Some local culinary students are going head-to-head to see whose dish will be added to a local restaurant chain’s product line and sold at grocery stores across Alberta.

The chefs-in-training are students in NAIT’s culinary arts program. They had to create Asian-inspired dishes as part of a unique cooking competition on Monday.

As many as six dishes could be added to Tokyo Express’ menu and be sold at grocery stores under the Tokyo Express Tetsu Chef banner, across the province.

“It’s a great mentoring for them but it’s going to look really good on their resumes,” said Dean Belanger, business development manager for Tokyo Express.

“We’re going to look at the best dishes and what we think works. If we find four, there will be four winners, if there’s only two, we’ll go with two.”

Some of the culinary students have experienced competition before, but what’s an extra challenge this time around is that the dishes are cooled down and then reheated before the judges taste them.

“It’s really the main premise, the main curveball in this competition when they’re looking at shelf-life, how the proteins reheat, all those kinds of important factors that are really going to play at whose going to come off on top,” said NAIT instructor Jason St. Laurent.

“It’s a really neat opportunity for the students.”

It’s a new approach to product development for the company and experts say it’s a strategy that will attract new customers.

“It’s a fantastic idea. Companies typically spend tremendous amount of dollars on research and development so for a company like Tokyo Express to embrace NAIT, which is a top culinary school throughout western Canada, and to serve up a bit of a competition for the students, it makes an emotional connection with NAIT,” said Paul McElhone, executive director for the University of Alberta’s School of Retailing.

“It also makes it sexy for research and development, and it's fiercely competitive. These are the young and upcoming chefs in Canada and around the world. To me it makes perfect sense that they would try such a maneuver to try and help their research and development.”

For students, the competition offers a unique opportunity to get their name out there – literally, as the winning chefs’ names will be printed on the label of the winning dishes.

Competitor Nick Thompson hopes his sauce will set him apart from the rest of his classmates.

“It’s all in the sauce. Your sauce is your main money-maker,” Thompson said.

“Everyone can make a Mongolian stir-fry dish but your sauce is going to separate you from everybody else.”

Belanger said the company chose to go the culinary student competition route because it wanted a different way of developing new products.
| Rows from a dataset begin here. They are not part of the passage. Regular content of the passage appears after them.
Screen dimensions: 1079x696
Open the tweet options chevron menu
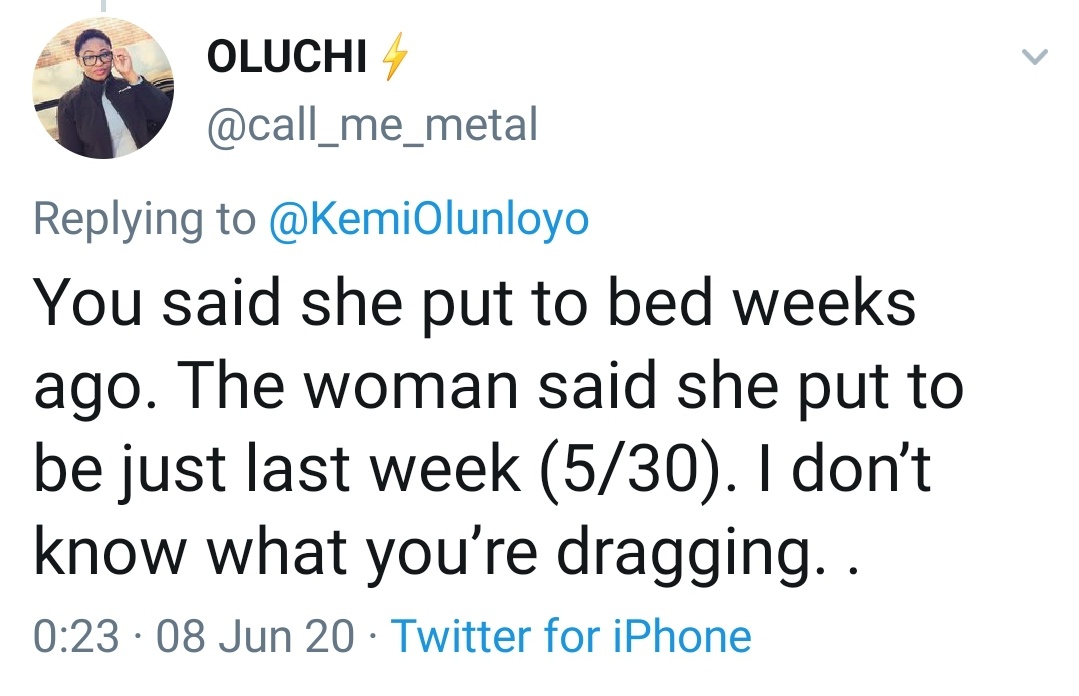pos(1035,59)
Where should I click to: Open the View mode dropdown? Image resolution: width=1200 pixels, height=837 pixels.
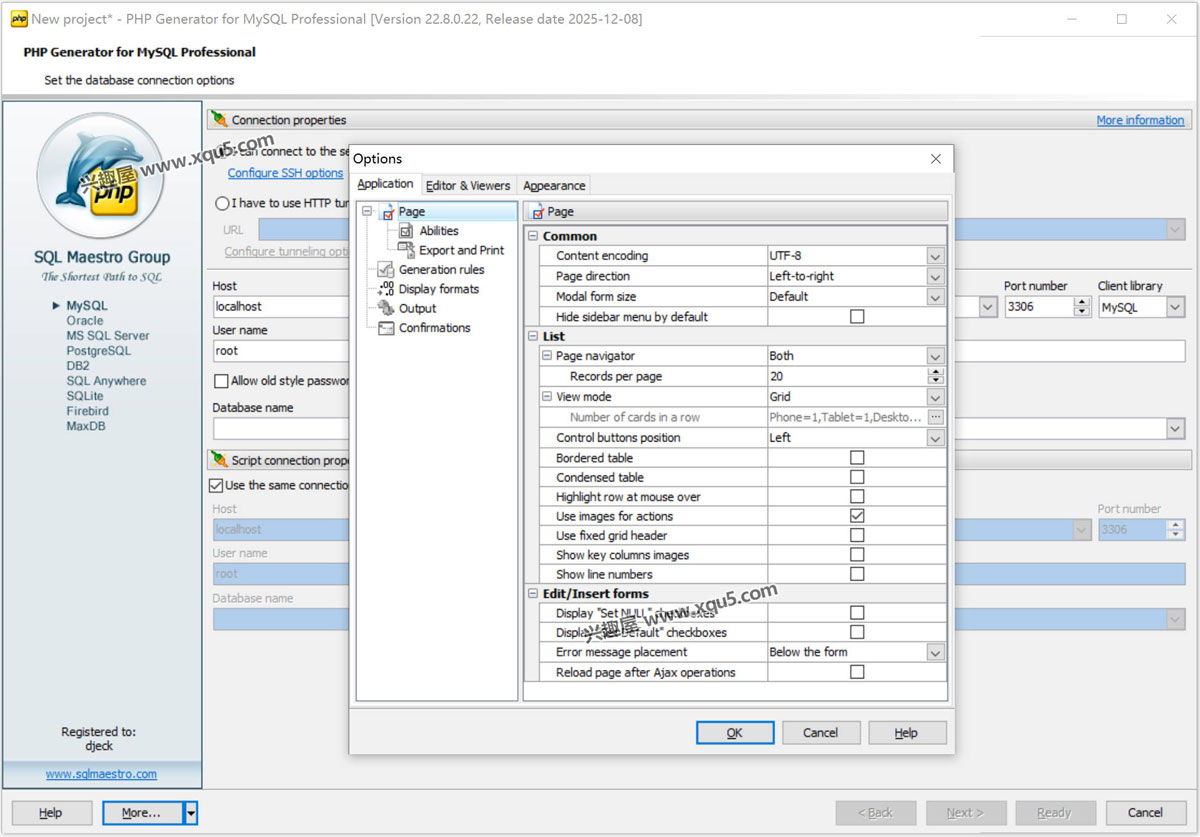pyautogui.click(x=934, y=396)
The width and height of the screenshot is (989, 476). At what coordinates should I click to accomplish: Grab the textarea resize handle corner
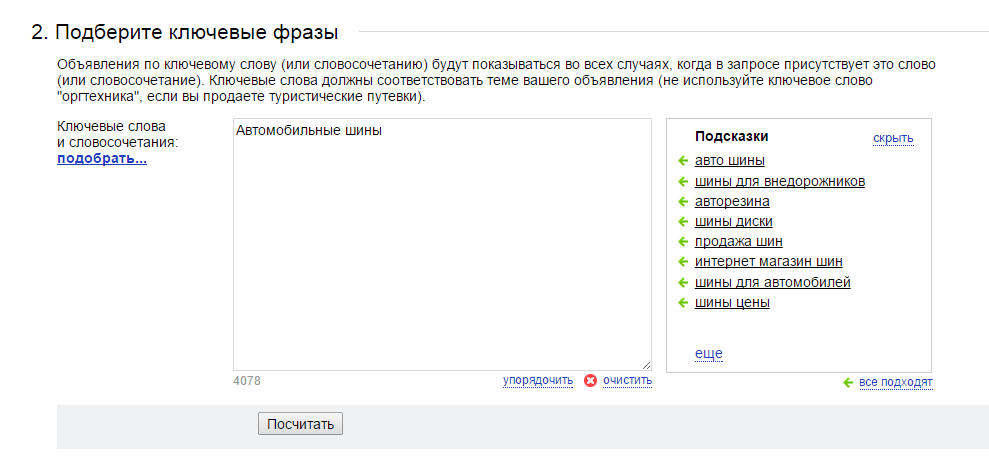[646, 365]
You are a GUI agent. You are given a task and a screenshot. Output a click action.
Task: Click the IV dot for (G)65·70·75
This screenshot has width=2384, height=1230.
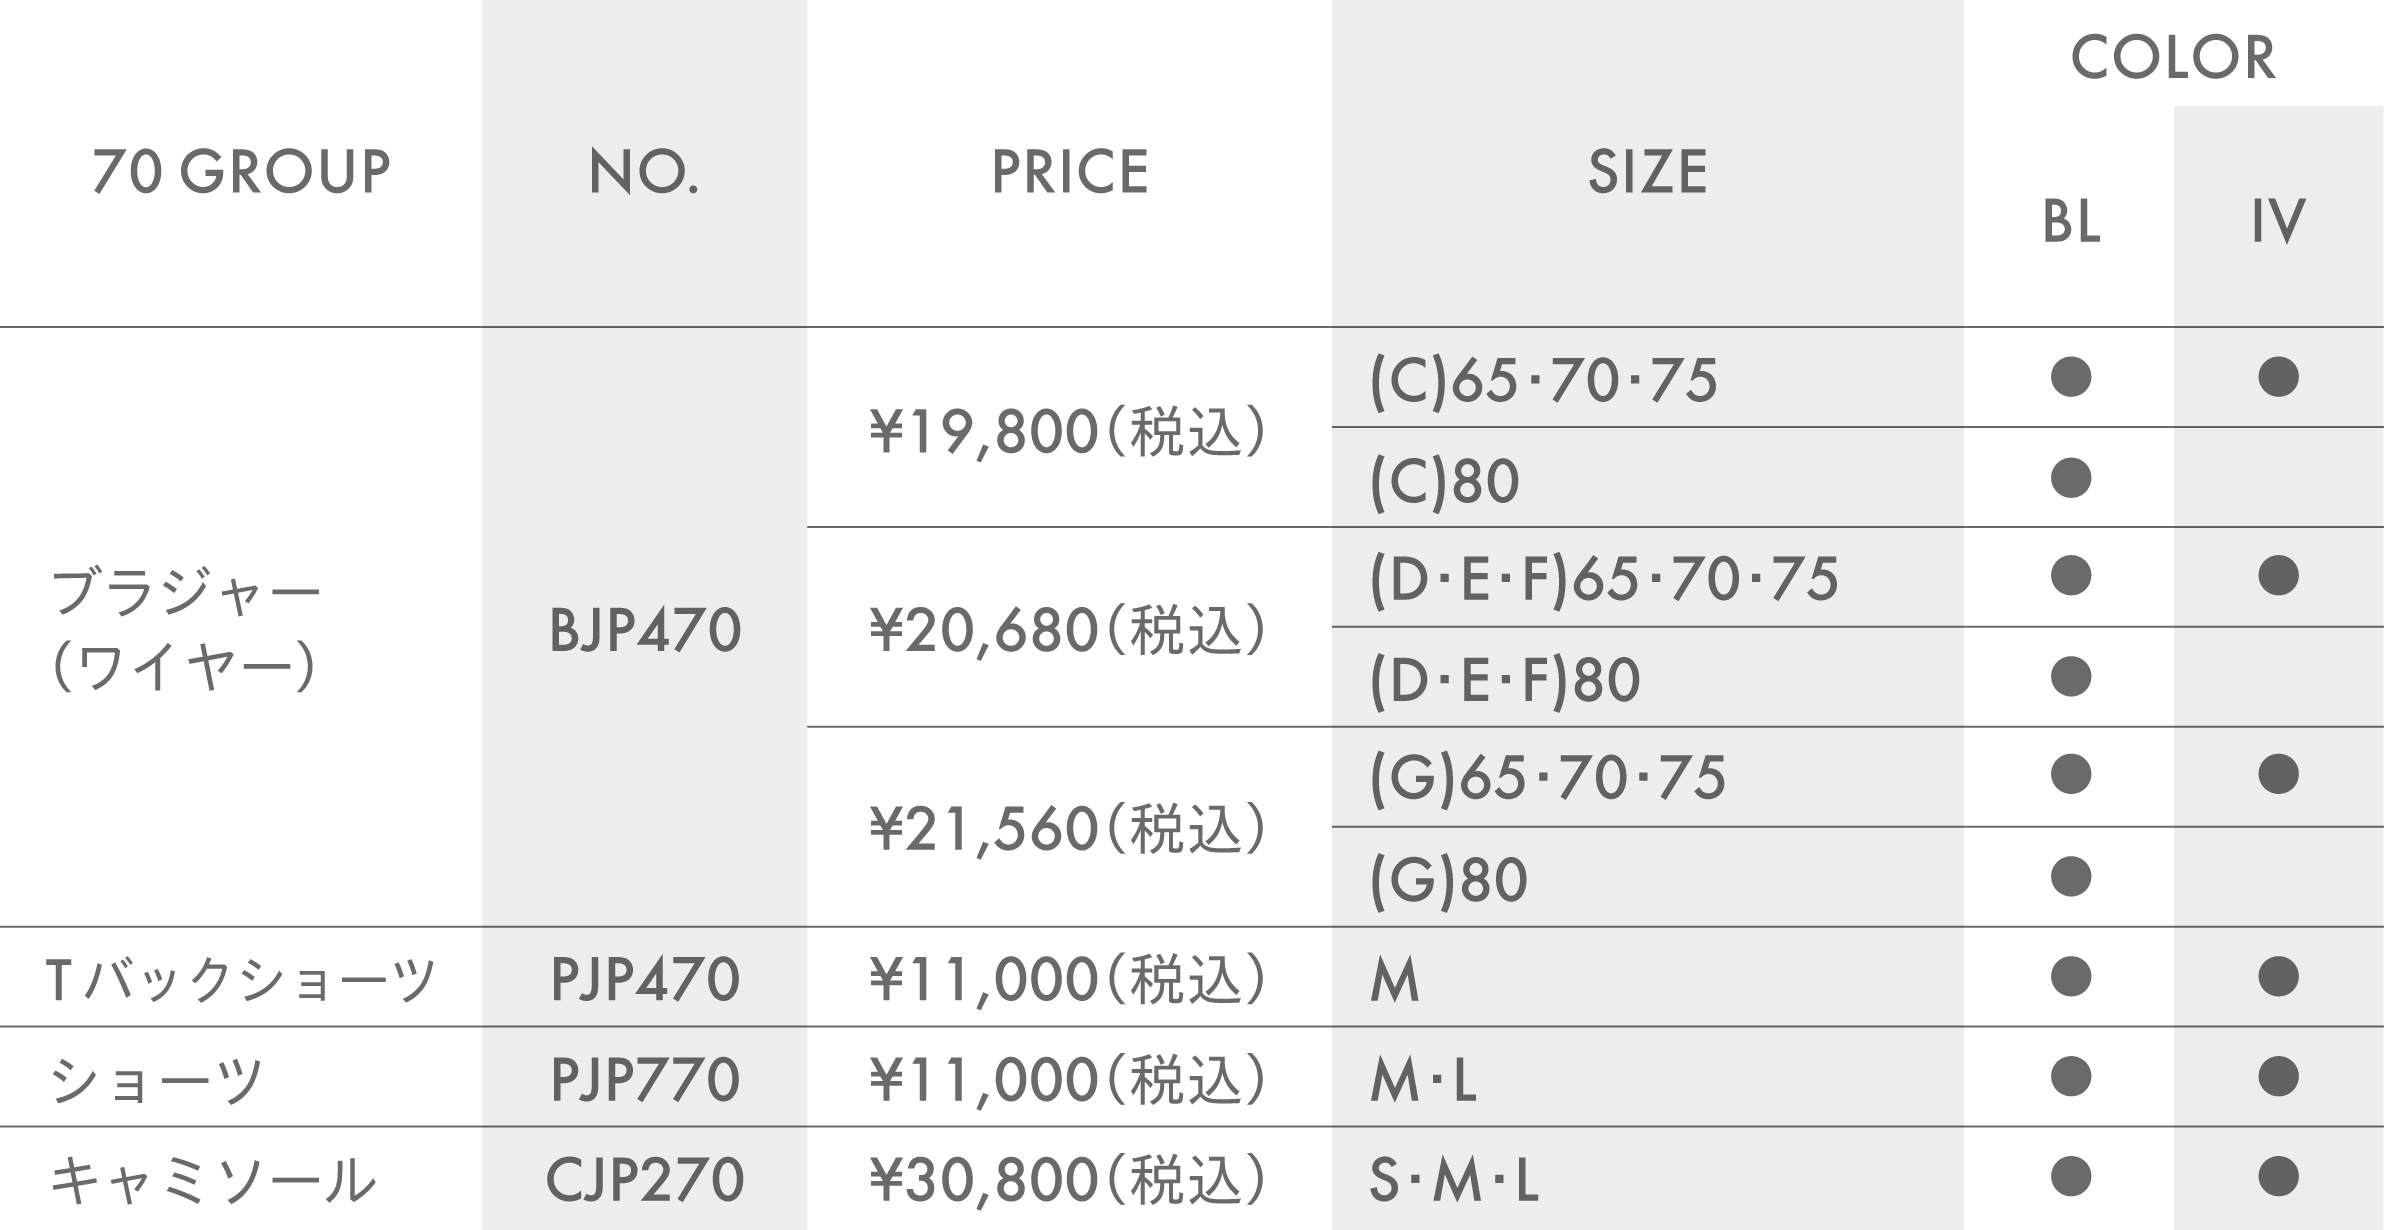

"We just decided this time to do something different, really get back to basics and just throw it out there and say ‘what do you guys think?’ rather than just a few people sitting in an office saying ‘well lets try this,’ so, this is nice,” Belanger said.

Five judges will decide on one or more winners in January, and will select anywhere between one or six dishes.

Students whose dishes are selected will each win a $500 cash prize. Of the dishes selected, a winning dish will be announced and that student will win an additional $500.

The company says it will likely take a few months after winners are chosen, to put the recipe into production and onto store shelves.

The dishes will be sold under the Tetsu Chef line at Safeway, Save On Foods, Sobeys/IGA and Wal-Mart.